Little Smalltalk Version 4 Distribution
Little Smalltalk, version 4.0
Timothy A. Budd, budd@cs.orst.edu
Oregon State University
I first started developing Little Smalltalk back in 1984, and to tell the
truth hadn't touched it for several years now. However, when I attended
OOPSLA in Portland a few months ago, several things struck me
- Addison-Wesley was still selling my book ``A Little Smalltalk''
(despite it being many years old now and very very dated), and people were
still buying it (don't ask my why).
- There was a heck of a lot of interest in Smalltalk on the vendor floor.
- People kept asking me about Little Smalltalk.
These things combined to make me think perhaps I should
revisit Little Smalltalk. It my spare time since then I've been
updating the system, and this is the result.
What Little Smalltalk is, and more importantly, what it isn't
First and foremost, let me say at the beginning in as LOUD
a voice as I can that Little Smalltalk is NOT a
smalltalk-80 system. If you want a real
Smalltalk system go buy one from ParcPlace, Digitalk, IBM, or whomever.
Little Smalltalk is a sort of fun experiment in building a minimal
smalltalk system. The source code for the interpreter is less than 1800
lines of code. The image consists of less than 4000 objects. It runs
in almost no memory. In short, it's small, it's reasonably fast, it's easy
to understand, and easy to modify.
As you might expect, in order to get Smalltalk to run in something this
small, I've had to make lots of changes. Here are the most notable:
- No graphics.

*Problems to work on*
**a.** Return the part of the Little Smalltalk passage between "- People kept" and "easy to modify.", inclusive.
**b.** For each statement, answer yes or no according to the Little Smalltalk passage, quoting the exact words that decide it. (i) The interpreter's source code is under 1800 lines. (ii) The author attended OOPSLA in Seattle. (iii) Little Smalltalk is a smalltalk-80 system.

*Given records*
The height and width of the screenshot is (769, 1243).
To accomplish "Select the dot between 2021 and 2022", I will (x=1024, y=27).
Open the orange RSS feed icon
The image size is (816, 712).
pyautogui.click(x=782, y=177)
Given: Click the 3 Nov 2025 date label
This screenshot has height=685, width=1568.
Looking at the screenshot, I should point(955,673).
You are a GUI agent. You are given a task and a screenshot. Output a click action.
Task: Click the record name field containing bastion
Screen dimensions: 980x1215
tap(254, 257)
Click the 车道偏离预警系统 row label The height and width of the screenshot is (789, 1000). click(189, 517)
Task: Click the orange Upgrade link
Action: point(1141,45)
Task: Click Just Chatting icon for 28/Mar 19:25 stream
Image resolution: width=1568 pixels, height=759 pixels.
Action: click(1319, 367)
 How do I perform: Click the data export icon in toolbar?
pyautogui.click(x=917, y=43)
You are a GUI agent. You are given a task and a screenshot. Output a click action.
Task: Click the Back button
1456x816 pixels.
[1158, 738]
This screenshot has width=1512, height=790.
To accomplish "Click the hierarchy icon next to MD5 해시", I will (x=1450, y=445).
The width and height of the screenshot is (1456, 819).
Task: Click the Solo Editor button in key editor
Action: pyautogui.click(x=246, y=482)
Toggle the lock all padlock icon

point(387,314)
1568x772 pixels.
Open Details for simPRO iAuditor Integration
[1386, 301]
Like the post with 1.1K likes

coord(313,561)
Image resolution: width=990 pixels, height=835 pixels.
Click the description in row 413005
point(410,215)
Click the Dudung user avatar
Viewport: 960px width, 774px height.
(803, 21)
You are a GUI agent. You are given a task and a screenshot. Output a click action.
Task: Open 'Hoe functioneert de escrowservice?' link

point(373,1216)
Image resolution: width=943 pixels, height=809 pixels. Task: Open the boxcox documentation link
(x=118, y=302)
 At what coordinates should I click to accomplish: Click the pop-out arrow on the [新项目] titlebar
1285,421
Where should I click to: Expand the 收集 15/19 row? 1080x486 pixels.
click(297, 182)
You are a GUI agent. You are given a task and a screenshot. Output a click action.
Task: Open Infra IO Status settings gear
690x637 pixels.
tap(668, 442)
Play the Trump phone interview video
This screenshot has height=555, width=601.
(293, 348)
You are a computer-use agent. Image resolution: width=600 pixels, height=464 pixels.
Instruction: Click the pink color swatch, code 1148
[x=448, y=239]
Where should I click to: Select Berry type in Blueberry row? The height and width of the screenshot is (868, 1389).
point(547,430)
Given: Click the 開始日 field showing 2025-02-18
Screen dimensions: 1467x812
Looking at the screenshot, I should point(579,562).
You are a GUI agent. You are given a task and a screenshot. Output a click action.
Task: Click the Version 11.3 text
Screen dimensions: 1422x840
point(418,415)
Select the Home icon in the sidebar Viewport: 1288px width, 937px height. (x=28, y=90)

*Answers to the exercises*
**a.**
- People kept asking me about Little Smalltalk.
These things combined to make me think perhaps I should
revisit Little Smalltalk. It my spare time since then I've been
updating the system, and this is the result.
What Little Smalltalk is, and more importantly, what it isn't
First and foremost, let me say at the beginning in as LOUD
a voice as I can that Little Smalltalk is NOT a
smalltalk-80 system. If you want a real
Smalltalk system go buy one from ParcPlace, Digitalk, IBM, or whomever.
Little Smalltalk is a sort of fun experiment in building a minimal
smalltalk system. The source code for the interpreter is less than 1800
lines of code. The image consists of less than 4000 objects. It runs
in almost no memory. In short, it's small, it's reasonably fast, it's easy
to understand, and easy to modify.

**b.**
(i) Yes: "The source code for the interpreter is less than 1800 lines of code."
(ii) No: "when I attended OOPSLA in Portland a few months ago"
(iii) No: "Little Smalltalk is NOT a smalltalk-80 system."